# [Tasks to perform]
- A) Reproduce the passage of the Arctic Ocean 2001 excerpt starting at "In spite of the advances" and ending at "have been obtained.".
- B) In the excerpt on the Arctic Ocean 2001 atmospheric programme, what three sub-programmes make up the programme?

A further weakness was the very incomplete picture of mixing processes both near the surface and at higher altitudes. It was not possible to say whether mixing from higher levels to the surface might still have been important in spite of the evidence that there was surface production of particles. It could not be deduced that the measurements of CCN and IFN near the surface could be safely used to deduce cloud properties.

The Atmospheric Programme on the Arctic Ocean 2001

In spite of the advances made in the past, many questions concerning aerosol formation and growth, their interactions with clouds and mixing processes in the boundary layer remain unanswered. Eight key questions are listed in table 1. The answer to question 8 was a crucial part of our overall objectives but will only be possible when answers to all the other questions have been obtained.

The decision of the Swedish Polar Research Secretariat to have a further expedition in 2001 to the same region and to allow a greatly increased multi-disciplinary atmospheric programme made it possible to tackle these questions. The programme comprises three sub-programmes: marine ecology, gas/aerosol chemistry/aerosol physics, and meteorology.

The work onboard and on the ice

To give the best possible answers to the eight key questions the following basic needs were identified:

• A. to provide a complete description of the microbiology of the water and ice, the nutrients present, productivity and sedimenting material
• B. to determine the properties of the surface microlayer and its probable role in influencing the nature of particles produced by bubble bursting
• C. to make shipboard measurements of the chemistry and physical properties of the aerosol, trace gases, cloud-active particles, radioactive tracers and electrical conductivity
• D. to have a lengthy and as continuous as possible series of measurements of mixing processes in the atmosphere from the surface to above cloud top
• E. to assess horizontal homogeneity of the near-surface atmosphere
• F. to obtain as many vertical profiles as possible of aerosols in various size ranges and of trace gases

The main part of these requirements was best performed at a distance from the ship. The ship therefore moored to an ice sheet at about latitude 89°N and drifted with the ice for a period of about three weeks. During this time intensive measurements or samplings were carried out for activity (A, B, D, E, and F) at a distance from the ship, while almost continuous measurements (C and D) were made on board.

Microbiological studies (A)

# [Data provided]
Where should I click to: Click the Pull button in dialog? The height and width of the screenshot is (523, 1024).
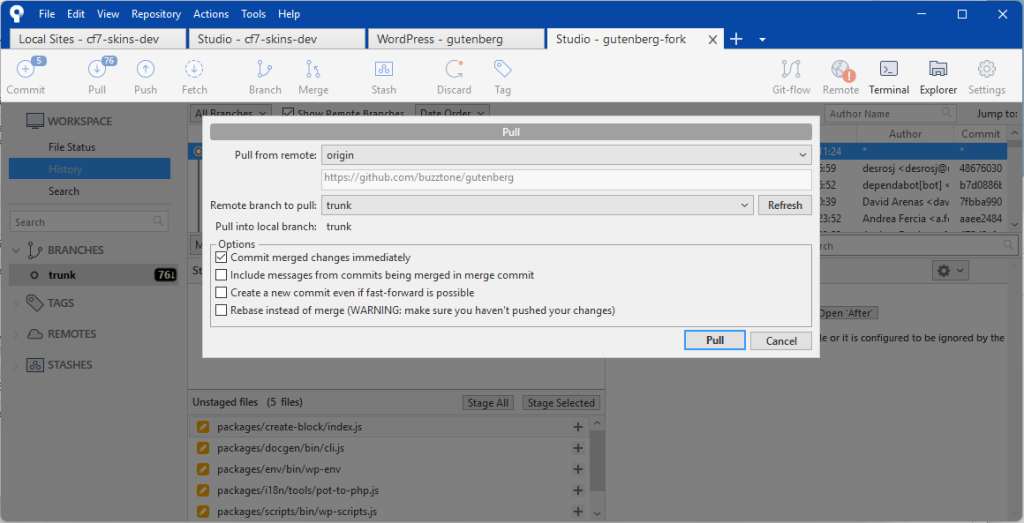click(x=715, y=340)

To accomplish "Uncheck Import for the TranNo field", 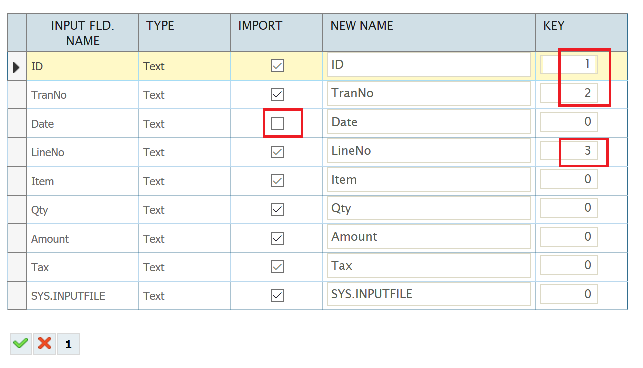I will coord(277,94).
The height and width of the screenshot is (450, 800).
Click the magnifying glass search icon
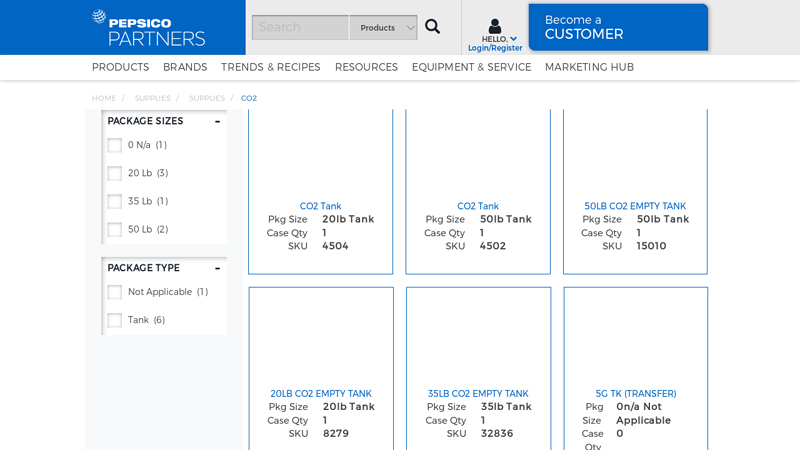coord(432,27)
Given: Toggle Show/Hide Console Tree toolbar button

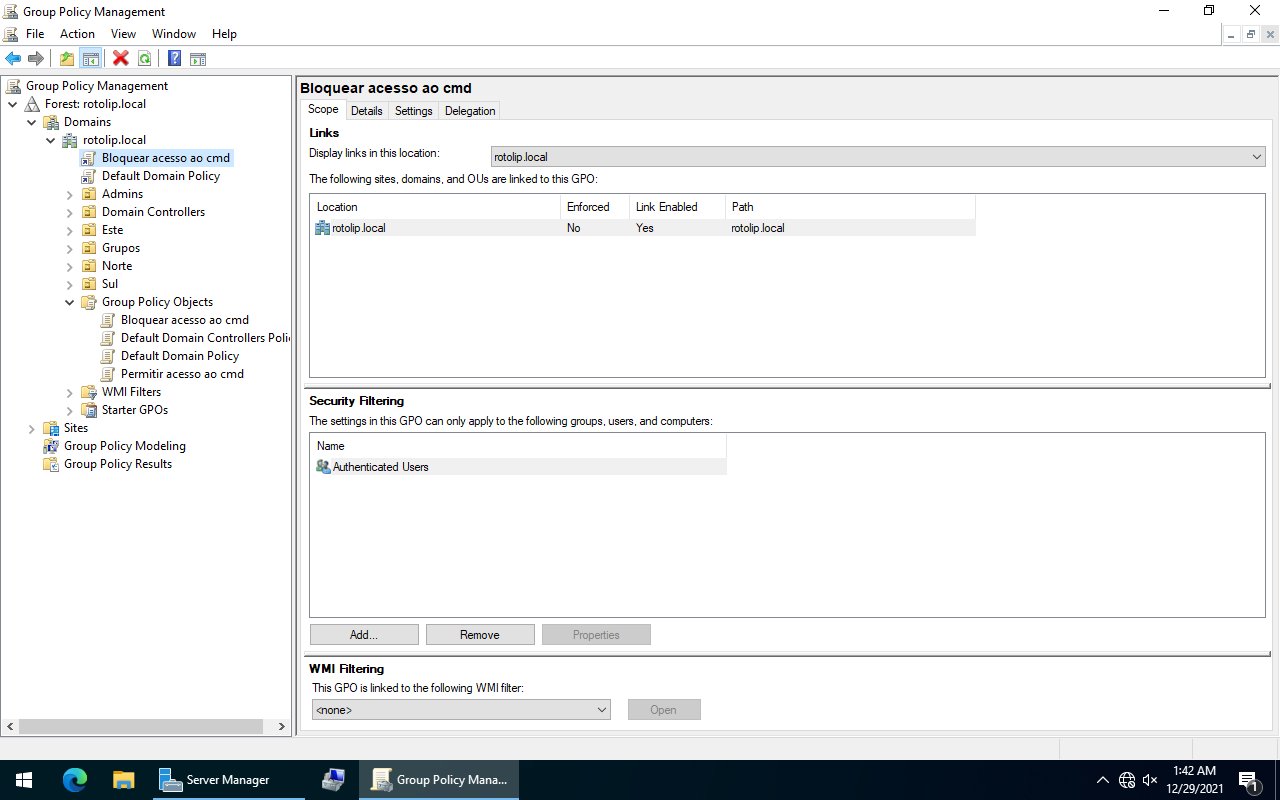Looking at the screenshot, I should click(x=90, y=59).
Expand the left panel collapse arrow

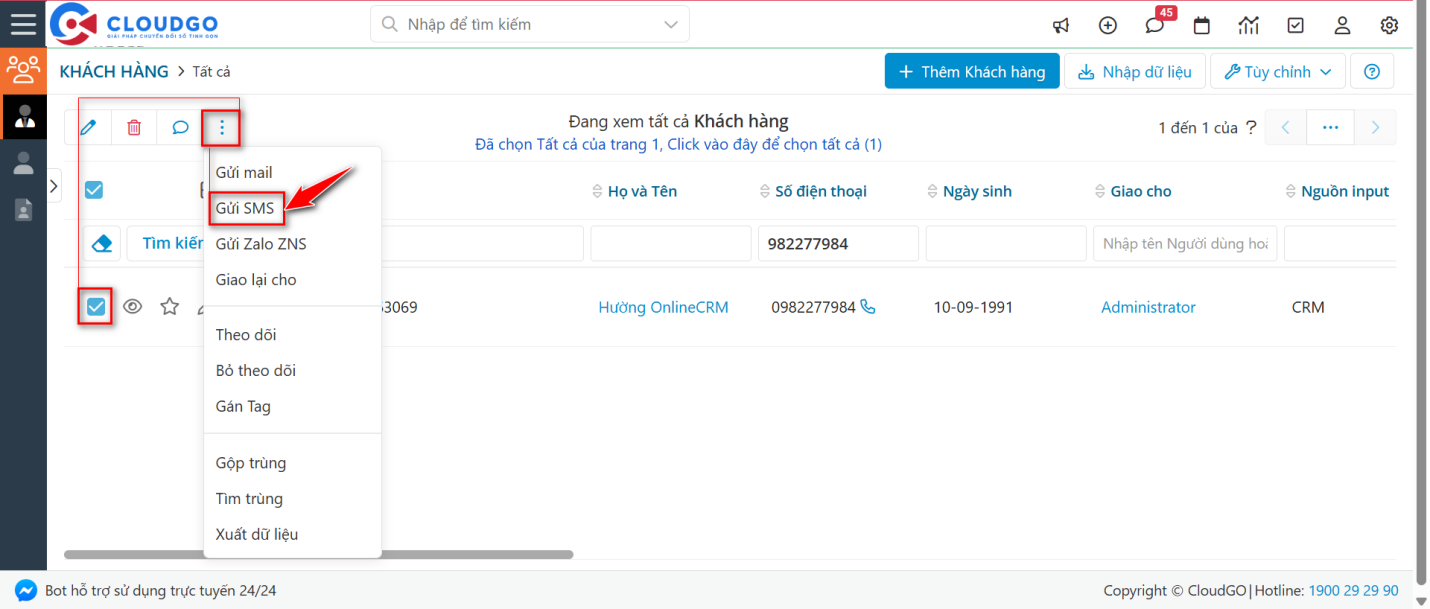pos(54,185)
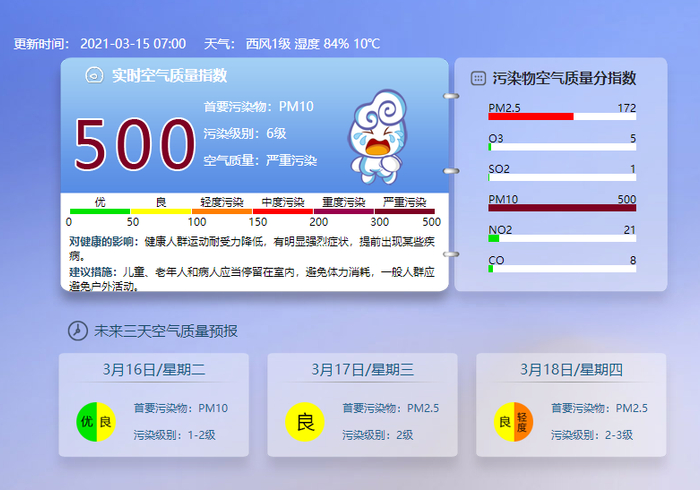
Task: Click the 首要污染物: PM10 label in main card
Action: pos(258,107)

# [Answers for each item]
- A)
In spite of the advances made in the past, many questions concerning aerosol formation and growth, their interactions with clouds and mixing processes in the boundary layer remain unanswered. Eight key questions are listed in table 1. The answer to question 8 was a crucial part of our overall objectives but will only be possible when answers to all the other questions have been obtained.

- B) Marine ecology, gas/aerosol chemistry/aerosol physics, and meteorology.